Nápoles otorga a los suyos fortaleza, aprendida de la capacidad para sobrevivir en el caos

Su visión de Nápoles es muy precisa en cuanto a la reconstrucción de los olores, por ejemplo, o de la densidad de un flujo humano –"la preciosa mezcla de la promiscuidad"– que obliga al contacto permanente. La ciudad, su "vida apestada e invencible", le adiestró los sentidos y le dio como un fondo de resistencia, una íntima rebeldía, para afrontar las asperezas venideras. "Nunca maternal ni indulgente", Nápoles otorga a los suyos esa fortaleza, aprendida de la capacidad para sobrevivir en el caos, que el autor ejemplifica a través de la analogía de su cuerpo castigado por el trabajo físico con el de la ciudad sometida a mil fatigas. Cuando vuelve a ella para participar como albañil en la reconstrucción posterior al terremoto de 1980, especialmente devastador en la región de Campania, De Luca se considera un "extranjero de paso", pero también cree reencontrar su geografía de origen "en otras carnes y alfabetos", en Jerusalén o en Mostar: "Creo que solamente cuando se disfraza soy capaz de reconocerla".
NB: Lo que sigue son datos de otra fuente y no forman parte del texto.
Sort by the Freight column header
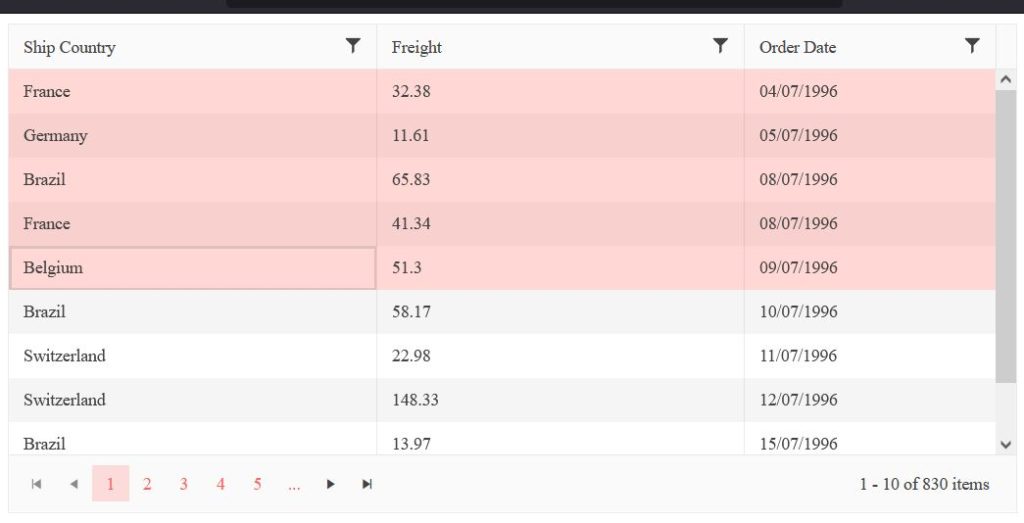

La mirada escéptica y desmitificadora no deja de reflejar, pese a todo, un vínculo profundo

Las impresiones recogidas en Napátrida, un texto espléndido, sobrio y a la vez dotado de un raro lirismo, se complementan con las recogidas en otros más breves y circunstanciales, que como el anterior no transmiten añoranza sino un íntimo sentimiento de pertenencia. Recuerdos escolares o vinculados a experiencias teatrales, una lectura crítica de las páginas que le dedicaron a la ciudad ilustres visitantes como Conrad o Jünger, un elogio de los relatos orales –"tuve la suerte de escuchar, de pertenecer a un tiempo todavía hablado"– transmitidos de boca en boca, estampas de la Liberación y de la miseria de la posguerra, apuntes sobre la omnipresente presencia del Vesubio –"un faro plantado en el sistema nervioso"– que los naturales intuyen incluso desde el interior de sus casas, el impacto del fútbol cuando el Napule juega en casa o la religiosidad popular expresada en la milagrosa sangre de San Genaro, comparecen en páginas que amplían o abundan en el autorretrato. Particularmente sugerentes son Muelle de Mergellina, donde el muchacho que fue desafía los vientos y el oleaje en los días de tormenta, aprendiendo el "arte de desnortarse", y el último del libro, Pasta, donde un hombre "entrado en años" prepara la cena en la cocina, un plato de espagueti que come solo, el día de Navidad. En todos ellos late una mirada escéptica y desmitificadora que no deja de reflejar, pese a todo y desde la distancia, un vínculo profundo.